7. The reality of international health care as a second NATO fits uneasily into a political climate in which everything about health care is treated as a consequence of good or bad policy. America’s utter dominance of world health care is an accident – the unintended evolution of our industry remaining profit-driven while other nations utilized this umbrella to pursue egalitarian goals. Nevertheless, this reality is now an inescapable constraint on our freedom of action. America cannot simply copy what other countries do, because their systems depend on American health care remaining American health care.

8. The illusory success of foreign systems encourages a static thinking about the challenge of funding health care. Conventional wisdom is that there’s a fundamental and fixed amount of health care need in a population and that the challenge is to figure out how to pay for it.

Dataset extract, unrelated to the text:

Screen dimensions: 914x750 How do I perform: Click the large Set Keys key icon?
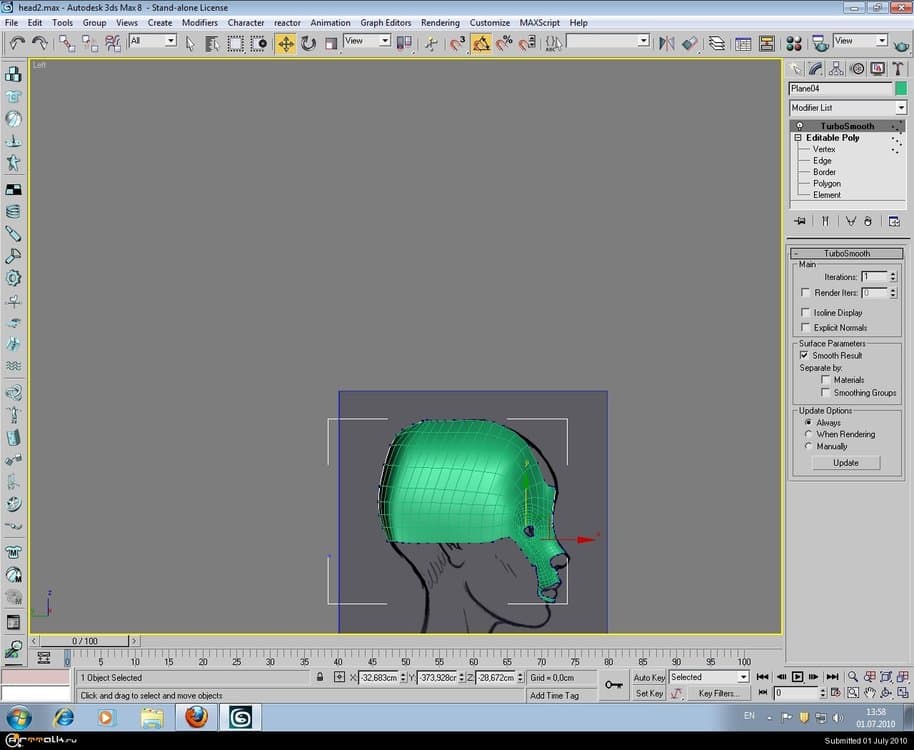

The American reality is closer to, well, reality. The amount of health care “need” (aka demand) is heavily influenced by how we pay for it. Our nation’s willingness to fund or subsidize health care treatment naturally pushes up demand for it, and supply willingly follows with new services and higher prices.

Perhaps the clearest example is the explosion of diagnoses of and treatments for chronic conditions; much of this is an ability to identify risk factors early and address them medically before illness sets in. The investments in the necessary diagnostics would not have been made without the investment in the associated treatments (heavily pharmaceutical); and neither would have been possible without the societal commitment to funding ever more health care.

There’s no inherent reason that health care innovation should add to cost; health advances use similar materials and information technologies that improved quality and cost in food production, consumer electronics, transportation, communication, hardware, energy…you name it. The fundamental difference in health care is that the third party payment system tamps down the normal benefit of introducing genuine cost-saving innovation – the ability to grab higher market share. In a world of different – more normal – business incentives, we would expect health care innovations to be as robust in cost-reduction as the same use of similar technologies in other industries.

Every major legislated US health care “reform” – Medicare and Medicaid, CHIPs, Part D, Obamacare – is an effort to address the funding shortfall created by the growing health care “need” driven by the previous “reform” and those now priced out of access to the full range of services. In itself, there can be no end to this cycle because there is no natural limit to the amount of care we can “need”; the capacity of medicine to improve life has no limit.

Once we abandon the static idea that some fixed amount of health care needs exists, we need a mechanism of trade-off between the benefits of additional health care versus the benefits lost from being able to spend on things other than health care.

9. The illusory success of foreign systems has also led us to strengthen our own centralized payers – insurers and Medicare – with disastrous results. They have proven utterly ineffective in creating the incentives for innovations that lower cost. It is naïve to expect anything different: these institutions all grow more powerful and/or more profitable with greater spending on health care.

There is no centralized force that can discipline the health care economy on cost if we also want the economic freedom essential for the thousands of daily experiments, adjustments, upgrades, updates and refinements that underlie the life-enhancing and life-saving innovations to come. A real health care economy – just like the simplest industry in the former East Germany – is just too complex to be managed centrally. We utilize the requirement to sell to individual consumers to discipline every other industry because it is the only effective mechanism over time for managing dynamism and complexity.